→ **Assignment**
Continue the passage about Jio's role in India's AI transformation, picking up right after its last sentence.

→ **Given passage**
Stating that telecom operator Jio will play an even bigger role in India's AI transformation, he said it will deliver intelligence to every citizen, every sector of the economy, every facet of social development, and every service of government. "Jio will do so with the same reliability, quality, scale, and extreme affordability that transformed connectivity. India cannot afford to rent intelligence. "Therefore, we will reduce the cost of intelligence as dramatically as we did the cost of data," he said. Jio Intelligence will build India's sovereign compute infrastructure, including gigawatt-scale data centres, up to 10 GW of ready green power, and an edge-compute layer, deeply integrated with Jio's network, which will make intelligence responsive, low-latency and affordable for everyone - from kirana stores to clinics, from classrooms to farms. Ambani outlined five guiding principles for Jio Intelligence: prioritising AI for deep-tech, manufacturing, and the informal sector; world-leading multilingual AI; responsibility, security and data residency; creating high-skill employment; and building a robust AI ecosystem with enterprises, startups, and research institutions. The group has already begun deploying AI applications for inclusive development, including JioShikshak for adaptive learning in 22 languages, JioArogyAI for rapid medical guidance, JioKrishi to help 140 million farmers increase yields, and JioBharatIQ, a voice-first AI assistant for education, employment, and government services. Ambani framed the effort as part of India's broader mission to lead the AI century and bridge the Global South and North. "Let us combine Intelligence with empathy and build a better future for all," he said, calling AI a tool to realise India's vision of Viksit Bharat by 2047.

→ **Records**
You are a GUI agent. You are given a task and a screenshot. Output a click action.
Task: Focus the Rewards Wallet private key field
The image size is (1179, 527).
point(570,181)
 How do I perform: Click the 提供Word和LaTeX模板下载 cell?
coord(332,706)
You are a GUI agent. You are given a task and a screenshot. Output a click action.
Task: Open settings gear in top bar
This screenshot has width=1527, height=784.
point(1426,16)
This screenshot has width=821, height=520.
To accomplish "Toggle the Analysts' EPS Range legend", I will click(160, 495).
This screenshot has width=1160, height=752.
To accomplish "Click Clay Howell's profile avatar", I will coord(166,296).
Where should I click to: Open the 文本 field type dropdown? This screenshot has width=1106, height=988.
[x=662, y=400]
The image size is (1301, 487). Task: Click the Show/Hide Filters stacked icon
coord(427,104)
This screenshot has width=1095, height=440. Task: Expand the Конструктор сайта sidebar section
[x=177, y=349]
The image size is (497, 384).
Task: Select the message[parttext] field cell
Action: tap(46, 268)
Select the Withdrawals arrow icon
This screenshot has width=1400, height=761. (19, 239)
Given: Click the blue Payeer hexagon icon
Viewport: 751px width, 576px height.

→ **Reply to the exercise**
Ambani said AI can usher in an era of super-abundance. "A world without poverty and a future of prosperity for all the eight billion people on our beautiful planet is now within sight, within reach." AI, he said, is not just another technology. For the first time, humans are creating human-like systems that can learn, speak, analyse, move and produce autonomously. "We are only at the dawn of this era. The best of AI is yet to come," he said. Ambani said that today, the world is debating a profound question: will AI concentrate power in the hands of a few or will it democratise opportunity for all? "Our polarised world stands at a fork. One path has led to a situation where AI is scarce and expensive; compute is concentrated; data is controlled; and capability is locked behind barriers of capital and geography in the Global North. In this dismal scenario, inequality widens - between nations, within societies, and across generations. "But there is another path. A future where AI is available, affordable and beneficial to all," he said. The latter is India's path. India, he said, will emerge as one of the greatest AI powers in the world in the 21st century. "In the coming decades... No country in the world can match India's strength in demography, democracy, development, digital infrastructure, data generation and AI harvest." He recounted India's successes - it is the world's largest mobile data consumer with nearly one billion internet users, with data costs among the lowest globally, over 12 billion digital transactions monthly and home to the top three startup ecosystems.